Une autre voie partant de la City de Londres est celle du changement climatique. Elle relie la City à un changement climatique géo-ingénierisé, capable de produire tout chaînon manquant : des plandémies provoquées par la chaleur ou le froid, des séismes , le cas échéant, des guerres pour les ressources, le tout étant contrôlé et surveillé par l’Organisation mondiale de la santé (OMS), autoproclamée et approuvée par l’ONU, visant à s’emparer non seulement du droit individuel à disposer de sa propre vie, mais aussi à dicter aux gouvernements les normes sanitaires mondiales, ce qui pourrait mener à des plandémies, à la vaccination forcée et, potentiellement, à la mort.
Une troisième voie, et peut-être la plus dangereuse, partant de la City de Londres, est celle de la numérisation à outrance : tout numériser, l’argent numérique, le contrôle total grâce à la biométrie, la reconnaissance faciale, la surveillance algorithmique de vos mouvements, la manipulation mentale numérique jusqu’à la soumission totale.
Cet essai, qui établit des liens entre les différents éléments, n'a pas pour but de susciter la peur.

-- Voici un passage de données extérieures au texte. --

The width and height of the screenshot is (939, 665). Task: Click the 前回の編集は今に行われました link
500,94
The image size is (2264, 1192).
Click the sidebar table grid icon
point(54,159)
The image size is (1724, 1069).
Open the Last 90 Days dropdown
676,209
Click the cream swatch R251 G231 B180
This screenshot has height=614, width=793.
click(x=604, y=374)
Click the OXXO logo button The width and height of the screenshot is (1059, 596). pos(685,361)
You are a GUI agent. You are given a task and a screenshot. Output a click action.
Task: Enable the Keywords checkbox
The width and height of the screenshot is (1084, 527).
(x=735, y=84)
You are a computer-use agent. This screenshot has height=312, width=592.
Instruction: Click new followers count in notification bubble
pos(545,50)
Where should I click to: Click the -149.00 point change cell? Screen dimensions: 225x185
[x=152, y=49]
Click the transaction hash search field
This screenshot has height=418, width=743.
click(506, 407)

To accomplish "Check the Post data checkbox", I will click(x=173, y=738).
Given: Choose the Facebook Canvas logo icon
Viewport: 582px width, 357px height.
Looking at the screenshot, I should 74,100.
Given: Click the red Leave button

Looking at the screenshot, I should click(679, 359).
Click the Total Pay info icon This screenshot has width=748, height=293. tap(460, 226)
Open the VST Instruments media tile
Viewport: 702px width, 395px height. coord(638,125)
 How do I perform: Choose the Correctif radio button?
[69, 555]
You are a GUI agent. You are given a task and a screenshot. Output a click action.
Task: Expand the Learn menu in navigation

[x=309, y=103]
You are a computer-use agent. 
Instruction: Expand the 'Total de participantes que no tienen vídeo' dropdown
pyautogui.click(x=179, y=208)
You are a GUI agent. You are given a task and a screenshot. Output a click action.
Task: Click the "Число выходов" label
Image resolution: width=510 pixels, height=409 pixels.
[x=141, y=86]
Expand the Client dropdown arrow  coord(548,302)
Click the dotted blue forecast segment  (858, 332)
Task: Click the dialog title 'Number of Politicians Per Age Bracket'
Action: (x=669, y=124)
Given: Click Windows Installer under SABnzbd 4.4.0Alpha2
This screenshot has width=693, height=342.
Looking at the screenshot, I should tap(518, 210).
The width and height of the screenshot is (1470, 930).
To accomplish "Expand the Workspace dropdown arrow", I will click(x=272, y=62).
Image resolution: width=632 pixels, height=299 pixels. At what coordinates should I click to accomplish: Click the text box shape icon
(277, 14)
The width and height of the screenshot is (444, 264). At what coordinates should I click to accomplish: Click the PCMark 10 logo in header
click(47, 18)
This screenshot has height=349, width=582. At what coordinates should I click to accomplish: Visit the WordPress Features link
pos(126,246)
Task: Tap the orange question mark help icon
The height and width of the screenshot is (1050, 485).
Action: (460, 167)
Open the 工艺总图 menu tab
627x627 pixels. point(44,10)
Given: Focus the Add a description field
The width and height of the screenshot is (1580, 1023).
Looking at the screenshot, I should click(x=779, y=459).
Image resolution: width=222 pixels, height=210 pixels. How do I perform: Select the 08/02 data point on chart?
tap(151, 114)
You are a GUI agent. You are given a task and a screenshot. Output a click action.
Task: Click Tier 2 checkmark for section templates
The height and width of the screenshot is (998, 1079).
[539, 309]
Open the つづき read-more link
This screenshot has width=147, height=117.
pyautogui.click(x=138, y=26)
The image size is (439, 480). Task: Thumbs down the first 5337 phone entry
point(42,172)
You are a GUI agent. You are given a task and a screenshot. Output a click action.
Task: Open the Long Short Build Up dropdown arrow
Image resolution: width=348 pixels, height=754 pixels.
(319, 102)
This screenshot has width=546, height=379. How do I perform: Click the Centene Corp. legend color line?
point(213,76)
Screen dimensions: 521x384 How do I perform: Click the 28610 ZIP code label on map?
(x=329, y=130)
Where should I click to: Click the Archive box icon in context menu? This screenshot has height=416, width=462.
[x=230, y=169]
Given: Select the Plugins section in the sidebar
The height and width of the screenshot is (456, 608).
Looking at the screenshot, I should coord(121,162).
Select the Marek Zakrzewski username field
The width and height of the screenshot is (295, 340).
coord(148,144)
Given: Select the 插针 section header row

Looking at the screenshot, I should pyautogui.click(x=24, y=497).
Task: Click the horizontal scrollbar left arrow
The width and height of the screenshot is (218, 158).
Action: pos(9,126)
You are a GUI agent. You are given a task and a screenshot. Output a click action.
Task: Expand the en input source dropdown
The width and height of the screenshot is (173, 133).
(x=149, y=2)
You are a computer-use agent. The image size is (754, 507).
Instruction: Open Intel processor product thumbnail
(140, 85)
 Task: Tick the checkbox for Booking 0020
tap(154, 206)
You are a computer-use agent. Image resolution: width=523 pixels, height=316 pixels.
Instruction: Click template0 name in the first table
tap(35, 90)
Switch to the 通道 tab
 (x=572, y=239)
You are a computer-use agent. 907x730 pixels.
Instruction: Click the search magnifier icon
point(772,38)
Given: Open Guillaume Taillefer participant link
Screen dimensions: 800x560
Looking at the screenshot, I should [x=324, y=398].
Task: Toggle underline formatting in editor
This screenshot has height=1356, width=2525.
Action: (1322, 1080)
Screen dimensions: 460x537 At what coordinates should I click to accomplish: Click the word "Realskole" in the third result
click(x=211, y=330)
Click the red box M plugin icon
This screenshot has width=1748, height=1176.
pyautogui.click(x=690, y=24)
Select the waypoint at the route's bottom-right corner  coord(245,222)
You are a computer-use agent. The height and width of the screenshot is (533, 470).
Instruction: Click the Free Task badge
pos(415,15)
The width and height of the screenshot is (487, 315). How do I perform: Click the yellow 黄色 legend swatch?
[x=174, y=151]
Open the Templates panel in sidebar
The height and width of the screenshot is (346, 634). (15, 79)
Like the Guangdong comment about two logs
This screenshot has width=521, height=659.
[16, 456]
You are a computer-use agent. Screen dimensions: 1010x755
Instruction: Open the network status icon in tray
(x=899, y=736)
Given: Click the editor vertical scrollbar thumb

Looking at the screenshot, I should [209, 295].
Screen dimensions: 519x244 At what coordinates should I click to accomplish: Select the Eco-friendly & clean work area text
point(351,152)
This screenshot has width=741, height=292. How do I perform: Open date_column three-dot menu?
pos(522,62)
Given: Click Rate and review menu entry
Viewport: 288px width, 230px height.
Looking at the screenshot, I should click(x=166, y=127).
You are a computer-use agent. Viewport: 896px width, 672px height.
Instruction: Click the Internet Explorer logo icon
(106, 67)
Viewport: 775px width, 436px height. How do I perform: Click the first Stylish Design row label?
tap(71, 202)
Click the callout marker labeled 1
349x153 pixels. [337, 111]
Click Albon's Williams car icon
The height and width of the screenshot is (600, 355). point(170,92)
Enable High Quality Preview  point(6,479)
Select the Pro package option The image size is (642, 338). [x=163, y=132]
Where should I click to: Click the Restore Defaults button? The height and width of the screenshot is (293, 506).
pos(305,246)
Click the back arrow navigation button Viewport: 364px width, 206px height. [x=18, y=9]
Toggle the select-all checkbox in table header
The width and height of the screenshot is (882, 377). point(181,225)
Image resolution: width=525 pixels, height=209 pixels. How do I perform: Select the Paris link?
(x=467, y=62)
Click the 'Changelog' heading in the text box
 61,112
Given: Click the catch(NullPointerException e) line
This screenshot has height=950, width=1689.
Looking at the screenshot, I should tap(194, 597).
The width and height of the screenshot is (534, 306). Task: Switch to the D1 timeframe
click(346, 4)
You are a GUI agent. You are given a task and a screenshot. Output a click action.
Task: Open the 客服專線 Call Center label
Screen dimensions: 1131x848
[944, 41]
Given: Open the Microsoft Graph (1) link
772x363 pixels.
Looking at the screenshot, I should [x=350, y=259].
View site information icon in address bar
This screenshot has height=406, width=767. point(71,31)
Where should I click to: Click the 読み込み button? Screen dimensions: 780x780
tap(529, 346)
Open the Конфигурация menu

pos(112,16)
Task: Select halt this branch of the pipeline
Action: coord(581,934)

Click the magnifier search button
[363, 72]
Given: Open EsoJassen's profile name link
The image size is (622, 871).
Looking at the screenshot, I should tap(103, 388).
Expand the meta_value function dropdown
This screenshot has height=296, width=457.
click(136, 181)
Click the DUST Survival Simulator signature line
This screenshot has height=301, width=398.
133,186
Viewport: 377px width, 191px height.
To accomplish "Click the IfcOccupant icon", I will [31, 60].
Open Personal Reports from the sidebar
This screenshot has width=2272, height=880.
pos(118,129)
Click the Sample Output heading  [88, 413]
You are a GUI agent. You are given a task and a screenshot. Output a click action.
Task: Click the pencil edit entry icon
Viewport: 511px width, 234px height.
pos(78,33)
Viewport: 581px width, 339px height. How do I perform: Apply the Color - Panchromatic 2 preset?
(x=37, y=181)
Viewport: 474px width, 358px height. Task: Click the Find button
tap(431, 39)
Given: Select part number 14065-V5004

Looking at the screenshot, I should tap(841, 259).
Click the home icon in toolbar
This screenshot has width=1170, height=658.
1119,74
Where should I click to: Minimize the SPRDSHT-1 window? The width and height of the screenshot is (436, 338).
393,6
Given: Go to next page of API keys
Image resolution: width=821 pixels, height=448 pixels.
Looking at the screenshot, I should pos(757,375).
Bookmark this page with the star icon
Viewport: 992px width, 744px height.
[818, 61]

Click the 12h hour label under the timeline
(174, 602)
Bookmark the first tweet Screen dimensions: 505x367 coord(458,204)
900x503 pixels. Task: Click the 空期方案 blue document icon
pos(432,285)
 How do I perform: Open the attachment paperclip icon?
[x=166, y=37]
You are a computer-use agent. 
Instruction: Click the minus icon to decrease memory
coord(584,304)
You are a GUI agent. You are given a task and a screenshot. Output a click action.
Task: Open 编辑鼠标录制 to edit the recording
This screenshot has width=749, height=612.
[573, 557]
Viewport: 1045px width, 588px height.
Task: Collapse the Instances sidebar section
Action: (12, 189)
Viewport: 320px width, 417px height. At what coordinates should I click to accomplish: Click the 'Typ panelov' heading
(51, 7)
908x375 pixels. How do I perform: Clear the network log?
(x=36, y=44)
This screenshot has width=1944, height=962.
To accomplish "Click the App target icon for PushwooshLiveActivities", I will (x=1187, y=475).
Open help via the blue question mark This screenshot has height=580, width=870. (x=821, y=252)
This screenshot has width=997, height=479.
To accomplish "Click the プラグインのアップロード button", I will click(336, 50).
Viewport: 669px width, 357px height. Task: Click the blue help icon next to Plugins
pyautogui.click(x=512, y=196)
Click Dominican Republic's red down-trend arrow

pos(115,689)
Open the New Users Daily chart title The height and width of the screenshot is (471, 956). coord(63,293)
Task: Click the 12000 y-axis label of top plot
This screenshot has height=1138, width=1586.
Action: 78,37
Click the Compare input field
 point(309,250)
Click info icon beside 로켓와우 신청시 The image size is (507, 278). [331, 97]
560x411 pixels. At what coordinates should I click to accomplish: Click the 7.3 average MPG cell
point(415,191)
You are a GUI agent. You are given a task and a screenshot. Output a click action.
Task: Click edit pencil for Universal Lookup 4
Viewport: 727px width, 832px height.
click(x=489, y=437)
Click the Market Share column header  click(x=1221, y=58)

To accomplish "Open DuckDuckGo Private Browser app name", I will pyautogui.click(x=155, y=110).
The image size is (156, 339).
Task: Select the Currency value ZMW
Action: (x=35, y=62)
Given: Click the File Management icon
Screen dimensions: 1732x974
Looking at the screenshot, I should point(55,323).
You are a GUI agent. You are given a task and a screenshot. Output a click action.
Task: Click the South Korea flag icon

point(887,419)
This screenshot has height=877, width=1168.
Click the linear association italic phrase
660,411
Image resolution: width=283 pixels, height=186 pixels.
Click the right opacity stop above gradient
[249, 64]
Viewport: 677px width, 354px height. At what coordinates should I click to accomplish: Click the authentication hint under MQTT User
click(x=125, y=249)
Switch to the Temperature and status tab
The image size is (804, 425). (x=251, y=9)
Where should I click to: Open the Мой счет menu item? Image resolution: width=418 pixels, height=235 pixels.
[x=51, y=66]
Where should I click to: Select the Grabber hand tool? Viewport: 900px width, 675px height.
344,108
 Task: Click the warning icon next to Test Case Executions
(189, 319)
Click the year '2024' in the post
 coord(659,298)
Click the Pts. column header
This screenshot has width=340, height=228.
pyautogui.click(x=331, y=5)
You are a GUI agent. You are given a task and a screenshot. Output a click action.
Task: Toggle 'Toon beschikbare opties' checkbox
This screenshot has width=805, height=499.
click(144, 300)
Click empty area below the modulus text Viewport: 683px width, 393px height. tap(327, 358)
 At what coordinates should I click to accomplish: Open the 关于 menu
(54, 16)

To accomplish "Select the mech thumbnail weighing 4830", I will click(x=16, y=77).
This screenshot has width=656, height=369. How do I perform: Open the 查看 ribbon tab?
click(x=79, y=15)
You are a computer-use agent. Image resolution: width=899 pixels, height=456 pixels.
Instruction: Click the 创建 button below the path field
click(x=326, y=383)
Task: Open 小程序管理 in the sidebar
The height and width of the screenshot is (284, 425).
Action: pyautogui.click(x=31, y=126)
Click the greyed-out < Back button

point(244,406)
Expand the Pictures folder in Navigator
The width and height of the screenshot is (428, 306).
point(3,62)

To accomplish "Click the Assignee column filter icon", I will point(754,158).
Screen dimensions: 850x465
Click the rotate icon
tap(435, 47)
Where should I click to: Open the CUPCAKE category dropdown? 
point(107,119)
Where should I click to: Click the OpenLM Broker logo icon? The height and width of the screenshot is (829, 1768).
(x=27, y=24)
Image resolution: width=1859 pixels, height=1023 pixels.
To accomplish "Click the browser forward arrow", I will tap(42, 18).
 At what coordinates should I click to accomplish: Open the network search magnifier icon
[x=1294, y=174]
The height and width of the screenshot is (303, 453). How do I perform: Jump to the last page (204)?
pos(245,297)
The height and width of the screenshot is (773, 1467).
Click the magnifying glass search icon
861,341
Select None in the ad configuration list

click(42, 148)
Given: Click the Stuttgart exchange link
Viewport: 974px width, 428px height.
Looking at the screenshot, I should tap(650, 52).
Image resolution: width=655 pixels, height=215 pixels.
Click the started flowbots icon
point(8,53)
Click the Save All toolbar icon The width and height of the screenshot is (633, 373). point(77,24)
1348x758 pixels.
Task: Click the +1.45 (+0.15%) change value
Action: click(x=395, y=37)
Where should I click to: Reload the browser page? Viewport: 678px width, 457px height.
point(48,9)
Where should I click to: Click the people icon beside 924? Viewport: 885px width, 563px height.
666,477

Il s'agit d'une tentative d'expliquer le fonctionnement de cette secte. La prise de conscience est un pas important vers la capacité collective, consciente et spirituelle de mettre fin à ce système maléfique.
Peter Koenig est analyste géopolitique, collaborateur régulier de Global Research et ancien économiste à la Banque mondiale et à l'Organisation mondiale de la santé (OMS), où il a travaillé pendant plus de 30 ans à travers le monde. Il est l'auteur d'« Implosion – Un thriller économique sur la guerre, la destruction de l'environnement et la cupidité des entreprises » et co-auteur de l'ouvrage de Cynthia McKinney « Quand la Chine éternue : Du confinement lié au coronavirus à la crise politico-économique mondiale » (Clarity Press – 1er novembre 2020).
Peter est chercheur associé au Centre de recherche sur la mondialisation (CRG). Il est également chercheur principal non résident à l'Institut Chongyang de l'Université Renmin de Pékin.